* [WHAT THIS TASK INVOLVES]
The entries below must be restated word for word.

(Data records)

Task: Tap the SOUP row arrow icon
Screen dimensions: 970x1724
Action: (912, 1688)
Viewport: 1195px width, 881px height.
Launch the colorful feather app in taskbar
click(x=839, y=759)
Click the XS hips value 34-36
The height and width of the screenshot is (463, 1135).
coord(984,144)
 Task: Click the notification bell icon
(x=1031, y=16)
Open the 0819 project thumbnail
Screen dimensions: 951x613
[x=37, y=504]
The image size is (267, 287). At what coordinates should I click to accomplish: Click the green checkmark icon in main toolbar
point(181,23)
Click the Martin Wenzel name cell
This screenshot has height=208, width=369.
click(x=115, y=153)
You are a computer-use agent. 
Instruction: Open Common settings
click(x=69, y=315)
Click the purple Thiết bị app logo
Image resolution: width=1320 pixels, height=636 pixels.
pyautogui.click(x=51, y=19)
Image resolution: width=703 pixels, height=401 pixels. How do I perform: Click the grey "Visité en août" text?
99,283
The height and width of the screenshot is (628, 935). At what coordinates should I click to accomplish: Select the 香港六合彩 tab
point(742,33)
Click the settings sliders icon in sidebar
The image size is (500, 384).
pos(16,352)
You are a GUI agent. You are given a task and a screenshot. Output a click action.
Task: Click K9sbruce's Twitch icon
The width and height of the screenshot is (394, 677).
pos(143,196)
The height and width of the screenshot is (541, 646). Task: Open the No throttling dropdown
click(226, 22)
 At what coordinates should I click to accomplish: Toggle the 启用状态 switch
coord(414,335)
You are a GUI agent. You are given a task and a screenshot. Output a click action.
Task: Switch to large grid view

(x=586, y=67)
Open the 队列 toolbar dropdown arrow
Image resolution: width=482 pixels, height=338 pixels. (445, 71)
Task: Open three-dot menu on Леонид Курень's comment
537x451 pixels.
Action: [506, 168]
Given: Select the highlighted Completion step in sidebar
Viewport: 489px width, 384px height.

* [ANSWER BOX]
Task: Tap the SOUP row arrow icon
Screen dimensions: 970x1724
Action: (912, 1688)
Viewport: 1195px width, 881px height.
Launch the colorful feather app in taskbar
click(x=839, y=759)
Click the XS hips value 34-36
The height and width of the screenshot is (463, 1135).
coord(984,144)
 Task: Click the notification bell icon
(x=1031, y=16)
Open the 0819 project thumbnail
Screen dimensions: 951x613
[x=37, y=504]
The image size is (267, 287). At what coordinates should I click to accomplish: Click the green checkmark icon in main toolbar
point(181,23)
Click the Martin Wenzel name cell
This screenshot has height=208, width=369.
click(x=115, y=153)
You are a computer-use agent. 
Instruction: Open Common settings
click(x=69, y=315)
Click the purple Thiết bị app logo
Image resolution: width=1320 pixels, height=636 pixels.
pyautogui.click(x=51, y=19)
Image resolution: width=703 pixels, height=401 pixels. How do I perform: Click the grey "Visité en août" text?
99,283
The height and width of the screenshot is (628, 935). At what coordinates should I click to accomplish: Select the 香港六合彩 tab
point(742,33)
Click the settings sliders icon in sidebar
The image size is (500, 384).
pos(16,352)
You are a GUI agent. You are given a task and a screenshot. Output a click action.
Task: Click K9sbruce's Twitch icon
The width and height of the screenshot is (394, 677).
pos(143,196)
The height and width of the screenshot is (541, 646). Task: Open the No throttling dropdown
click(226, 22)
 At what coordinates should I click to accomplish: Toggle the 启用状态 switch
coord(414,335)
You are a GUI agent. You are given a task and a screenshot. Output a click action.
Task: Switch to large grid view

(x=586, y=67)
Open the 队列 toolbar dropdown arrow
Image resolution: width=482 pixels, height=338 pixels. (445, 71)
Task: Open three-dot menu on Леонид Курень's comment
537x451 pixels.
Action: [506, 168]
Given: Select the highlighted Completion step in sidebar
Viewport: 489px width, 384px height.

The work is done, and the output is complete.